The homotopy groups of the étale topos of a scheme were defined by Artin and Mazur. Are these known for Spec Z? Certainly π1 is trivial because Spec Z has no unramified étale covers, but what is known about the higher homotopy groups?
3 Answers
$Spec(\mathbb{Z})$ should only be considered as $S^3$, if you "compactify" that is add the point at the real place. This is demonstrated by taking cohomology with compact support. The étale homotopy type of $Spec(\mathbb{Z})$ is however contractible (indeed what do you get by removing a point form a sphere?) to see this (all results apper in Milne's Arithmetic Dualities Book)

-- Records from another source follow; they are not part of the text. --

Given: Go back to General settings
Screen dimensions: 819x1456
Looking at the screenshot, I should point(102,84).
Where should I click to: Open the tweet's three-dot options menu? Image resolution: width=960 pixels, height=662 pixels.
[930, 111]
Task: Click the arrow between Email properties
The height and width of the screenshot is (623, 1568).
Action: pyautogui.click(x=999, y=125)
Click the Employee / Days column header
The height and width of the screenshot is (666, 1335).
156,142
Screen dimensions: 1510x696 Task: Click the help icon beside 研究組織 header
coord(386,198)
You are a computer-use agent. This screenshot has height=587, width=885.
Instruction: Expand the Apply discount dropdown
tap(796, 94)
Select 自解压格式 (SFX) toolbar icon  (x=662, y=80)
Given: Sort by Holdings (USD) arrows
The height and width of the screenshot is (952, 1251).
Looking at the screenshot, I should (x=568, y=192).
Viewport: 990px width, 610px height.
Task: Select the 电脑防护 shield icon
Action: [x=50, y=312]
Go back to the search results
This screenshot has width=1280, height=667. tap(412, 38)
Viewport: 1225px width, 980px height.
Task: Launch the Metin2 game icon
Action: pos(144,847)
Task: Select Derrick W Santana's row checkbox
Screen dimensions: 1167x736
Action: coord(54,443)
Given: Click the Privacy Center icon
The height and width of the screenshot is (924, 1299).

(let $X=Spec(\mathbb{Z})$ )
$H^r_c(X_{fl},\mathbb{G}_m)=H^r_{c}(X_{et},\mathbb{G}_m) = 0$ for $r \neq 3$.
$H^3_c(X_{fl},\mathbb{G}_m)=H^3_{c}(X_{et},\mathbb{G}_m) = \mathbb{Q}/\mathbb{Z}$
by 2+1, we have:
$H^3_c(X_{fl},\mu_n)= \mathbb{Z}/n$
$H^r_c(X_{fl},\mu_n)= 0$ for $r \neq 3$.
since we have a duality $$H^r(X_{fl},\mathbb{Z}/n)\times H^{3-r}_c(X_{fl},\mu_n) \to \mathbb{Q}/\mathbb{Z} $$ we have
$H^0(X_{fl},\mathbb{Z}/n) = H^0(X_{et},\mathbb{Z}/n) = \mathbb{Z}/n,$
$H^r(X_{fl},\mathbb{Z}/n) = H^r(X_{et},\mathbb{Z}/n) = 0$, $r >0$
- Now since $\pi_1$ is trivial we have by the Universal Coefficient Theorem, the Hurewicz Theorem and the profiniteness theorem for 'etale homotopy that all homotopy groups are zero.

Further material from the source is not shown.